O deputado Eduardo Bolsonaro, porém, não recuou. “Aos vocacionados em combater o crime, prender trabalhador é a maior punição. Esse sistema ditatorial vai mudar. Protestos pipocam pelo mundo e a imprensa já não consegue abafar. Estão brincando de democracia achando que o povo é otário. Que Deus conforte os familiares do PM-BA”. Horas depois, compartilhou entrevista em que uma liderança policial chamava o soldado de “herói”. O governo federal também quer cultuá-lo. O presidente da Fundação Palmares, Sérgio Camargo, pretende incluí-lo entre as “personalidades negras” da instituição.

“Policiais militares receberam ordens para deletar e não postar conteúdos relacionados à morte do soldado Wesley Soares e também sobre outros temas”, tuitou Eduardo Bolsonaro ao compartilhar a entrevista. A hierarquia e a disciplina são os valores que o comando das Forças mais temem ver abalados durante o governo de um presidente que costuma prestigiar atos e formaturas das tropas e a elas se dirigir diretamente. A proibição da tropa postar mensagens de conotação politica foi uma das primeiras medidas tomadas pelo comandante do Exército, Edson Leal Pujol, ao assumir o cargo no início do governo Bolsonaro.

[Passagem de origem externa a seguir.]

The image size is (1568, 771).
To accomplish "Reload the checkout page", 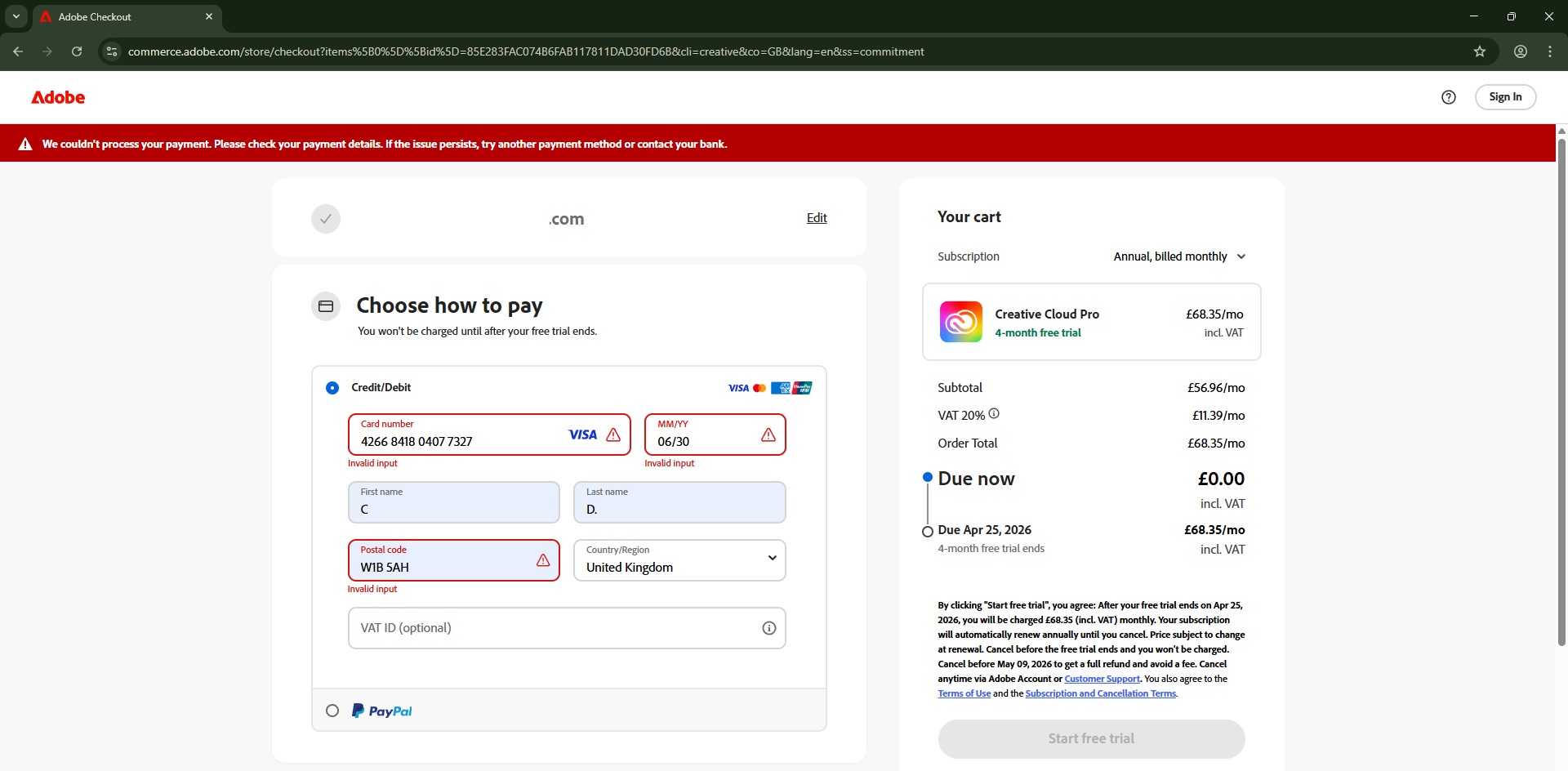I will (77, 51).
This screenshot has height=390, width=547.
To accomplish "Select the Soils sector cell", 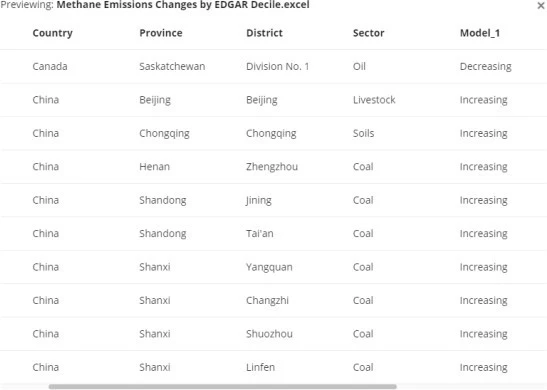I will 364,133.
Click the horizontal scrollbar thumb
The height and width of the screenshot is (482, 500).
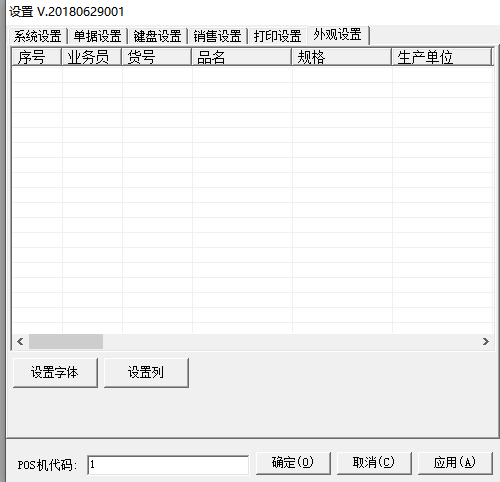(x=66, y=342)
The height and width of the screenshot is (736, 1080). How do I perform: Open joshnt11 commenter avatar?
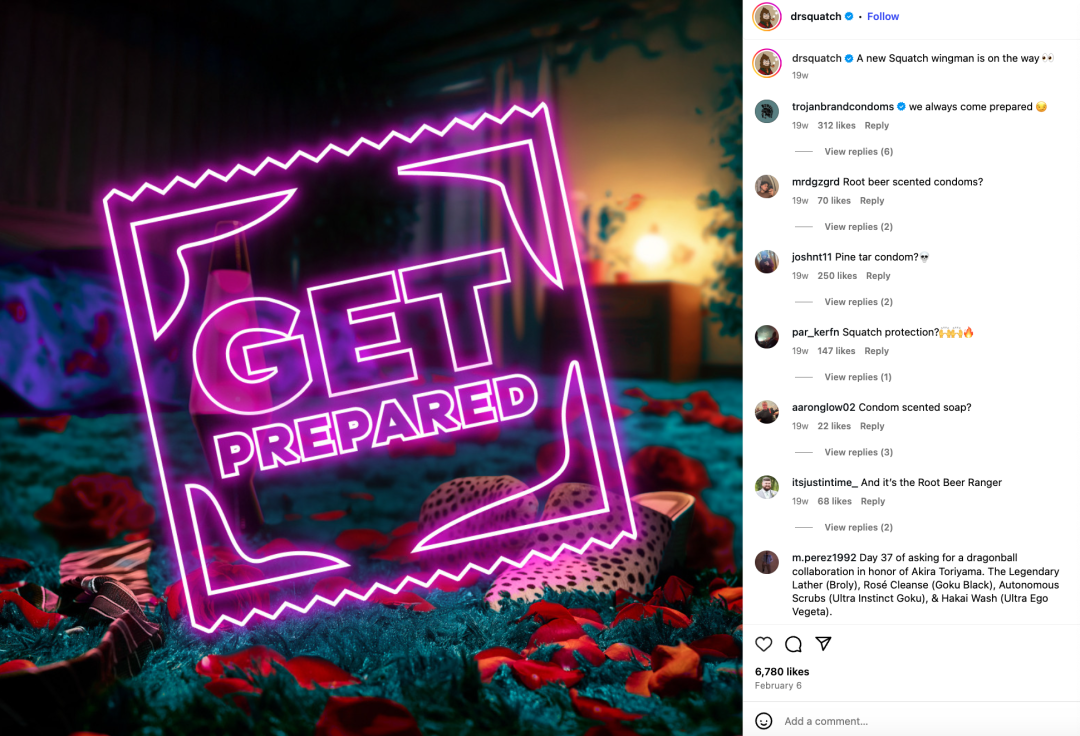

Tudo isso aconteceu a 72 horas do 31 de março, dia em que o golpe militar completa 57 anos. Uma nota provocadora sobre a atuação das Forças Armadas na ordem interna ornaria com a reação destemperada do presidente ao isolamento crescente, mas é tudo o que os militares querem evitar.

A substituição de Azevedo e Silva pelo atual ministro da Casa Civil, o general Braga Netto, tende a ser bem recebida pelos 16 generais do Alto Comando e, principalmente, pelo general Pujol, de quem Braga Netto foi colega na Cavalaria. O novo ministro da Defesa era o chefe do Estado Maior de Pujol quando foi chamado para assumir a Casa Civil.